No unusual activity in the missing accounts has been observed to date, according to Bank of America. But news outlets have reported that the bank has admitted to not encrypting the tapes.
The incident has raised concerns about why this data was not encrypted, and has forced data center managers to reconsider their backup practices.
According to David Farber, a professor of computer science and public policy at Carnegie Mellon University, it is not uncommon for organizations to ship unencrypted tapes and assume they are safe.
"You would think people would learn," said Farber, an outspoken privacy advocate. "It is such an easy thing to encrypt them. Before you write the tape, you encrypt the data. When you get to the other end, you unscramble it. Many of the things you archive, you don't care about. But when it comes to personal information, encryption is important. Tapes could be lost, misrouted, stolen -- anything."

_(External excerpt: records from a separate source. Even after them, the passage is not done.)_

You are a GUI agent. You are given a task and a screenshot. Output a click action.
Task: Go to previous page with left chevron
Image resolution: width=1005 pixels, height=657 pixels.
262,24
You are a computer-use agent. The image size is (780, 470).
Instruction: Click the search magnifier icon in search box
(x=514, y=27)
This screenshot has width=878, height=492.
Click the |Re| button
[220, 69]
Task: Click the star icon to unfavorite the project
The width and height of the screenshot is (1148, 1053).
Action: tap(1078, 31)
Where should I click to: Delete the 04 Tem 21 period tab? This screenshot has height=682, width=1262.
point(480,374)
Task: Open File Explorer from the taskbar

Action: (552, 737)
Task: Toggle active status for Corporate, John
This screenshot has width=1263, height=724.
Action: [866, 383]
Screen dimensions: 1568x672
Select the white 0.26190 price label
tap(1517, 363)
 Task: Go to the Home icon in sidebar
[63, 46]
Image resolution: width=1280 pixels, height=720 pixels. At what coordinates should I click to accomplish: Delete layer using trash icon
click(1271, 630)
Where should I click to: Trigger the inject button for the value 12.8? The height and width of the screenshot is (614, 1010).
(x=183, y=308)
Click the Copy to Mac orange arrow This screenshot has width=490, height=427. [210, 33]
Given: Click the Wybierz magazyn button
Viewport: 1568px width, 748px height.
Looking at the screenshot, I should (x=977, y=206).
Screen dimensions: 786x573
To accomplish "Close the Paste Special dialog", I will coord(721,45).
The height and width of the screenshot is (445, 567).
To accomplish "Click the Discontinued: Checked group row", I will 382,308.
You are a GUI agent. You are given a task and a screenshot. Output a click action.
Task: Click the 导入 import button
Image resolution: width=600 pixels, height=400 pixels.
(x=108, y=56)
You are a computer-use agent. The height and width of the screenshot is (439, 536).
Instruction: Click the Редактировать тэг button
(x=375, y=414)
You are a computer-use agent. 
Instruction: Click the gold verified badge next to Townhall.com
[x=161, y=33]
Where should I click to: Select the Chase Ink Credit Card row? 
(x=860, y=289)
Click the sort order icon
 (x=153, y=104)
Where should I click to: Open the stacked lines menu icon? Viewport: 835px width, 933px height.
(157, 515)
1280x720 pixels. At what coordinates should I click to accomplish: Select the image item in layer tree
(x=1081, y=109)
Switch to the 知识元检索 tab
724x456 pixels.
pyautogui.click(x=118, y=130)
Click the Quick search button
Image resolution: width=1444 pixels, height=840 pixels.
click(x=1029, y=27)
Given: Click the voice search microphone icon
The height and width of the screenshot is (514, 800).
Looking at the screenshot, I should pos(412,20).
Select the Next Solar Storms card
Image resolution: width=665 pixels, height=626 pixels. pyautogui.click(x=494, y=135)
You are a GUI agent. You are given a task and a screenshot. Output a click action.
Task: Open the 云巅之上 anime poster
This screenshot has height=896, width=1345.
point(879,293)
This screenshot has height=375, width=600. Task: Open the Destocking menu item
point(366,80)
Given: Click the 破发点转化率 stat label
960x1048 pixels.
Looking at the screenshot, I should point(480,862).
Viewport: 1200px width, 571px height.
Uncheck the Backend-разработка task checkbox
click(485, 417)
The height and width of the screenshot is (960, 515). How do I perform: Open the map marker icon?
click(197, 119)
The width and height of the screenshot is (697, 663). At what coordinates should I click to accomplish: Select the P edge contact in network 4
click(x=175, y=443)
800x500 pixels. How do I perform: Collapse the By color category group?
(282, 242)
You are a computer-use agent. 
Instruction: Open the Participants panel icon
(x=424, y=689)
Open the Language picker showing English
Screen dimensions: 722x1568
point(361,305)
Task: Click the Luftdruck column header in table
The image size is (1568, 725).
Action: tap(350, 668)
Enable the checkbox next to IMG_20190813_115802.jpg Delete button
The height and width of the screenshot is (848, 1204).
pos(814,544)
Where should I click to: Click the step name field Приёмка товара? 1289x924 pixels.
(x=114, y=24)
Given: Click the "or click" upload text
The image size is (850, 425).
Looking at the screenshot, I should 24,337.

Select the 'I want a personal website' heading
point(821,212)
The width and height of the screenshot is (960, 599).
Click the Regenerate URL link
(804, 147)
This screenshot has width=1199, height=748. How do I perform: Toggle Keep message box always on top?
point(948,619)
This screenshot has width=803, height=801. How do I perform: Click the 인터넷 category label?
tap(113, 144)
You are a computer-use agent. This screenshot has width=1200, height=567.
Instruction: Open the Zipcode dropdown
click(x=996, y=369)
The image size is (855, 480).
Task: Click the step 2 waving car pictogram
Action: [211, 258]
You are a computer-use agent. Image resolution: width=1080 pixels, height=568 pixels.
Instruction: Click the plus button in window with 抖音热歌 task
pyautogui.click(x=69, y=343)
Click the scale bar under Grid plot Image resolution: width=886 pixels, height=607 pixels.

Companies that operate this way are extremely vulnerable, according to Farber.
"Seems to me, any company that ships sensitive data without encryption should be hung out to dry," he said. "Bank of America has been shipping tapes like this for a long time, and they've probably never reported much loss. If it hadn't been for the recent T-Mobile and ChoicePoint stories recently, I doubt anyone would have reported on it.
"With a big data center network like Bank of America's, the data center manager should have been able to encrypt the data on his own," Farber said. "In fact, the program they used to make the tapes probably could have encrypted the data."
Peter G. Neumann, principal scientist at SRI International in Menlo Park, Calif., agrees. Encryption should be the first line of defense. According to Neumann, the precaution probably never seemed important to bank officials.
"People tend to never do anything until they're burned," Neumann said. "We haven't had a true disaster, an IT tsunami, so no one thinks it is worth spending the money to protect themselves."
Neumann also questioned the bank's methodology.
"Why ship a couple of tapes on an airplane? In this day and age you should be able to send them over the Internet if you're careful, or high-speed phone lines and satellite communications," Neumann said.
While privacy is a huge problem and encryption should be mandatory for personal information, technology was only half of the problem. How were the tapes lost? And who is responsible?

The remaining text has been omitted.